TRY IT:
From the entries below, return exactly the lines beginning at the one that contains "This screenshot has width=800, height=600." and ending at the one that contains "You are a GUI", both of them included, and only those lines.

MATERIAL SHOWN:
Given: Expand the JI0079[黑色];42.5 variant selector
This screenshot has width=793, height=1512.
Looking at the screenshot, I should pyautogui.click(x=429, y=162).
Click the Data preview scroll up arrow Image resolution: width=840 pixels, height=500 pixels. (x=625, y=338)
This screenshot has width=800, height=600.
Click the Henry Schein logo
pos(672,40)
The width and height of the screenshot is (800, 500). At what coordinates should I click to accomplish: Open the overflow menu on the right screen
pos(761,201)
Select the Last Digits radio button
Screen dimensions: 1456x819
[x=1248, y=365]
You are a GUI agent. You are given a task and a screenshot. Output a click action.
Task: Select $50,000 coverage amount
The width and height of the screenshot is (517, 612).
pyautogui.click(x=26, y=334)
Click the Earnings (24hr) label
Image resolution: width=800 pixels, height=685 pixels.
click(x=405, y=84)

ANSWER AREA:
This screenshot has width=800, height=600.
Click the Henry Schein logo
pos(672,40)
The width and height of the screenshot is (800, 500). At what coordinates should I click to accomplish: Open the overflow menu on the right screen
pos(761,201)
Select the Last Digits radio button
Screen dimensions: 1456x819
[x=1248, y=365]
You are a GUI agent. You are given a task and a screenshot. Output a click action.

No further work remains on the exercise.